__Task details__. All that should be output is the block of lines below from the line with "Image resolution: width=1278" to the line with "You are a computer-use agent. The width", both included, exactly as written.

---+---

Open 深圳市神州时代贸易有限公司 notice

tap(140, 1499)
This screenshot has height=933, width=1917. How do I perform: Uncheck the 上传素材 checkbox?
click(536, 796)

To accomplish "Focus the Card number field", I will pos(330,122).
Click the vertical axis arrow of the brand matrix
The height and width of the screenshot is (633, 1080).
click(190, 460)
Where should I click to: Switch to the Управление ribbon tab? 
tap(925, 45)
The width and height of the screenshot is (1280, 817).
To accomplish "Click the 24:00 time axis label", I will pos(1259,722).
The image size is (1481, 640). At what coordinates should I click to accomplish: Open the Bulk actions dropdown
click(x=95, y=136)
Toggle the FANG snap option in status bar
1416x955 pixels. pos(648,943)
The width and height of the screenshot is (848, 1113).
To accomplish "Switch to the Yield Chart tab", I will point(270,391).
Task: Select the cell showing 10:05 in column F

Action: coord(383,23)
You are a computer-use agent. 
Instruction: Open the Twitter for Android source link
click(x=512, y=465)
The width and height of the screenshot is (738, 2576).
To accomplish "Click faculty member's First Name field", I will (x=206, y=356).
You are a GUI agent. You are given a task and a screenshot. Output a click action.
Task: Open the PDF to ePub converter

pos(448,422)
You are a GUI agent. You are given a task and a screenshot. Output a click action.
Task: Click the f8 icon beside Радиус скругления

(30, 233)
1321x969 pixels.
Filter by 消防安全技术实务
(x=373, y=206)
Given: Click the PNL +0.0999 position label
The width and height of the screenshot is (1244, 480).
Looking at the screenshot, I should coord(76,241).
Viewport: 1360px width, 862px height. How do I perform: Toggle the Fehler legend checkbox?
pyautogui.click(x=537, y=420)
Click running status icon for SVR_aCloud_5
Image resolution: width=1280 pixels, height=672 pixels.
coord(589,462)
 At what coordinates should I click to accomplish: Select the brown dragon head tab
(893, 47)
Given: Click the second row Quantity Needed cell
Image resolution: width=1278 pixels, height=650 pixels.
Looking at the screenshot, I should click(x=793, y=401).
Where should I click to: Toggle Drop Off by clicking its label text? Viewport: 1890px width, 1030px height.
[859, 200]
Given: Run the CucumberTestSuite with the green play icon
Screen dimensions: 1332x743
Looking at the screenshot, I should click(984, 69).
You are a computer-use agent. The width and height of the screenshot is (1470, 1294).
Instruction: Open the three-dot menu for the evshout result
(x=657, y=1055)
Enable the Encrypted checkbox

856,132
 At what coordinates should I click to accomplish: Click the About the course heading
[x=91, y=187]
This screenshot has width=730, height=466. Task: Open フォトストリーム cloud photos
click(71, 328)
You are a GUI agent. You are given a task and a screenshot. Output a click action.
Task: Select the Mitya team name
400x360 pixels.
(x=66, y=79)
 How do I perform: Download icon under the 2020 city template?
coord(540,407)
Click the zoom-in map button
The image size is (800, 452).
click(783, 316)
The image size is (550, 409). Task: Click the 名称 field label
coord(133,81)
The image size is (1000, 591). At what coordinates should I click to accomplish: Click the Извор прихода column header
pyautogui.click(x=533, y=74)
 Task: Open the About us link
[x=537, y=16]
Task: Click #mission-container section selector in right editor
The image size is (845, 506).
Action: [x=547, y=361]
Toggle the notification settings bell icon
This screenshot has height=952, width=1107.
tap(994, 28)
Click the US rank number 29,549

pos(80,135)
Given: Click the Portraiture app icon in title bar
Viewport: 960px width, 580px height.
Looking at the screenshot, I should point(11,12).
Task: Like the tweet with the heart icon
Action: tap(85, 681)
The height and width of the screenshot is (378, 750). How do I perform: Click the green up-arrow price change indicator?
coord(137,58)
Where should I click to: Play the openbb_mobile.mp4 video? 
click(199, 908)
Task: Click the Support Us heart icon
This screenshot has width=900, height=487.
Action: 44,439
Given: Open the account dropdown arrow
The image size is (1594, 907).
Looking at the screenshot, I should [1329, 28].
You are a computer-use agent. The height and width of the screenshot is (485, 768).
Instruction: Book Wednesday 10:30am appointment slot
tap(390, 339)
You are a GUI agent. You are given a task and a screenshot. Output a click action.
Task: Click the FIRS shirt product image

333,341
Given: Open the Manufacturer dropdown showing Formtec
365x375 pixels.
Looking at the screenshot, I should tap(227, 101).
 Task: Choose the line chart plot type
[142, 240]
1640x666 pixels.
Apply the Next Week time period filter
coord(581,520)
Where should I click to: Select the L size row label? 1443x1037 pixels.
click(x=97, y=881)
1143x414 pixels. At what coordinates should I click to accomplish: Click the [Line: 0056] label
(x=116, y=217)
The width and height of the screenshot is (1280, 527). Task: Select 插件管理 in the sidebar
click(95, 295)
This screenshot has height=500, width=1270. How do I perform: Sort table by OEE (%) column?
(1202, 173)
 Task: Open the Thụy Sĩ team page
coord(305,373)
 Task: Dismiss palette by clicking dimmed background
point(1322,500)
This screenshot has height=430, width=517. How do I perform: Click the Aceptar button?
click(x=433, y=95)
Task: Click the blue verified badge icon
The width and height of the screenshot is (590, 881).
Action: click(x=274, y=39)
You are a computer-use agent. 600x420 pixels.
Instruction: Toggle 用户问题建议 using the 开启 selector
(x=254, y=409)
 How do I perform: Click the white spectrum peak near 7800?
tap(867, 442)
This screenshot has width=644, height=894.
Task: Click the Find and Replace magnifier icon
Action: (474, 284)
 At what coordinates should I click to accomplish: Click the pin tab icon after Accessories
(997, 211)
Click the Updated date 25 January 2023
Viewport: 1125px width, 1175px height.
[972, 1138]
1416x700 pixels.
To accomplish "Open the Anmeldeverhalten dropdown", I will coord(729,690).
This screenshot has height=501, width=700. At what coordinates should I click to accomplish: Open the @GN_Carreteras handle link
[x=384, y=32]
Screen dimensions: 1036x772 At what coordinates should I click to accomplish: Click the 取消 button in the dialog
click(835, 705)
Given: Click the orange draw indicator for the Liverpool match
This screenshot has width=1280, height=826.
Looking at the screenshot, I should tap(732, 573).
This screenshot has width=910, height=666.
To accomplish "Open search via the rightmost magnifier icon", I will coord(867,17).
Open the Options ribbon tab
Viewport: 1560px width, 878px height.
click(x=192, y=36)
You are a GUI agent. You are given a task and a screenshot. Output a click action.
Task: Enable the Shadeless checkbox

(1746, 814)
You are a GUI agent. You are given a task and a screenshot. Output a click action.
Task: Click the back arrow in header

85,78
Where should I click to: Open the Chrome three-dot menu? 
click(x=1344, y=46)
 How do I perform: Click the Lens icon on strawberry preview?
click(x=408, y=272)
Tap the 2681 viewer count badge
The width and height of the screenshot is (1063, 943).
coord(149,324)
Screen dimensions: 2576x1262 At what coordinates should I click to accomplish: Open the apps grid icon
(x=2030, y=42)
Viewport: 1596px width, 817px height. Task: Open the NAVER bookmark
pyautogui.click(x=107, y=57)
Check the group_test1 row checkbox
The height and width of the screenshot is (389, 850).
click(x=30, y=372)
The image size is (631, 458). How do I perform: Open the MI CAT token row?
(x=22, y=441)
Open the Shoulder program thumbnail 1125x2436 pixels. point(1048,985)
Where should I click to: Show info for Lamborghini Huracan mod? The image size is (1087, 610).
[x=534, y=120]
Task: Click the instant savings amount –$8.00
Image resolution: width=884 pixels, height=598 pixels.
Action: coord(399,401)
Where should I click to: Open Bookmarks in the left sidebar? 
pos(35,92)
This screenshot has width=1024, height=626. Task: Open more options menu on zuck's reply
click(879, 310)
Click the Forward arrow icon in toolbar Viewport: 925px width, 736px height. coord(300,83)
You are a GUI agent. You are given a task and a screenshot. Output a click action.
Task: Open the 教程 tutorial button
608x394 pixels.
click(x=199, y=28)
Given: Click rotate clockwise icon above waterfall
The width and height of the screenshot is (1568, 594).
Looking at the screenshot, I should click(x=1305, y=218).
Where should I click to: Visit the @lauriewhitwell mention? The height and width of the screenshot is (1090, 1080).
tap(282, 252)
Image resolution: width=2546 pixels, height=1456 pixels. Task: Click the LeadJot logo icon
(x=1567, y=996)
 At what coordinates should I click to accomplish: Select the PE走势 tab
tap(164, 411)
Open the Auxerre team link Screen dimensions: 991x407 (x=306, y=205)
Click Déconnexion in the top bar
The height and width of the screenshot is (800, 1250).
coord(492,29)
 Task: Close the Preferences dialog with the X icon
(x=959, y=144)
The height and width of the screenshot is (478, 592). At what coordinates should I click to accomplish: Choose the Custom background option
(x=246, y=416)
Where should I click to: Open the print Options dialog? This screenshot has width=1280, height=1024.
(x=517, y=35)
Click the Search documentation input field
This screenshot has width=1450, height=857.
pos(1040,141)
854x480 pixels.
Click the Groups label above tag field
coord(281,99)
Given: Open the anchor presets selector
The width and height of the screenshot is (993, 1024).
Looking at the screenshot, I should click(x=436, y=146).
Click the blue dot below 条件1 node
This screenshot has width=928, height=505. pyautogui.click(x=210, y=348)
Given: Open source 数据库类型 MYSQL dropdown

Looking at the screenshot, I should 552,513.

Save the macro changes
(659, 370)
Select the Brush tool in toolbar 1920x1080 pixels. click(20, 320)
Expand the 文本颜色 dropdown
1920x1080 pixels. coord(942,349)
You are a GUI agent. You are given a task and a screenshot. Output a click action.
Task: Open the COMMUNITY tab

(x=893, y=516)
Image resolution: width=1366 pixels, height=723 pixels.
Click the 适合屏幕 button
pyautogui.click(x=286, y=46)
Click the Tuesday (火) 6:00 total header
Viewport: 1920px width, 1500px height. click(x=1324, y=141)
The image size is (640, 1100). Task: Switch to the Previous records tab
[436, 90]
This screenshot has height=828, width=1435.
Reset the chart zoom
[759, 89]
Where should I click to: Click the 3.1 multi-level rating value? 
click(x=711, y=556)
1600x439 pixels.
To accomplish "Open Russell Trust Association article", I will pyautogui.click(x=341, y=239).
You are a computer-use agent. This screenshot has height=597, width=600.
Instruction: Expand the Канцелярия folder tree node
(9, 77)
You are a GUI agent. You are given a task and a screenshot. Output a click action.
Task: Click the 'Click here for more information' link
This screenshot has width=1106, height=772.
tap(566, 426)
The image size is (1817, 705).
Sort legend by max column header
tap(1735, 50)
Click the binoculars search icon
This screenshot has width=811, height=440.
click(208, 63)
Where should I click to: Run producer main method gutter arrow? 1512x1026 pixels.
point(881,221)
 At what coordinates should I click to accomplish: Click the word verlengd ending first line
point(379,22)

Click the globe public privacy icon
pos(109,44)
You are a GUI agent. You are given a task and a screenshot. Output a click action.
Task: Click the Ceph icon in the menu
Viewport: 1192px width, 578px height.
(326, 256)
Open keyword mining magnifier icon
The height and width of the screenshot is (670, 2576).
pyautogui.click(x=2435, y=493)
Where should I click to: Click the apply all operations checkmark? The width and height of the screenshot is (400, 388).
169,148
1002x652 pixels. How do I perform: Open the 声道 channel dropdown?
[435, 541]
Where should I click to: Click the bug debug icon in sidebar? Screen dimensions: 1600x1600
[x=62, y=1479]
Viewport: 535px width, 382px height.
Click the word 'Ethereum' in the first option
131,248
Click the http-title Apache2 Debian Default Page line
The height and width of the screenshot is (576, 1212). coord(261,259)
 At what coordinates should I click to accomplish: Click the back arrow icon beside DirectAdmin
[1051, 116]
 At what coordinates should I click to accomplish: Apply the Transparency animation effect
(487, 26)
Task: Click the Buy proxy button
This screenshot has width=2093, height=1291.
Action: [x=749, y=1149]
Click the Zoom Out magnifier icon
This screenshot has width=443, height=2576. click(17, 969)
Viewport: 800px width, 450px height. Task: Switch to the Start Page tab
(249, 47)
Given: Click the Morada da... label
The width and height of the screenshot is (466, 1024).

---+---

__Task response__.
Image resolution: width=1278 pixels, height=650 pixels.
Looking at the screenshot, I should click(x=793, y=401).
Where should I click to: Toggle Drop Off by clicking its label text? Viewport: 1890px width, 1030px height.
[859, 200]
Given: Run the CucumberTestSuite with the green play icon
Screen dimensions: 1332x743
Looking at the screenshot, I should click(984, 69).
You are a computer-use agent. The width and height of the screenshot is (1470, 1294).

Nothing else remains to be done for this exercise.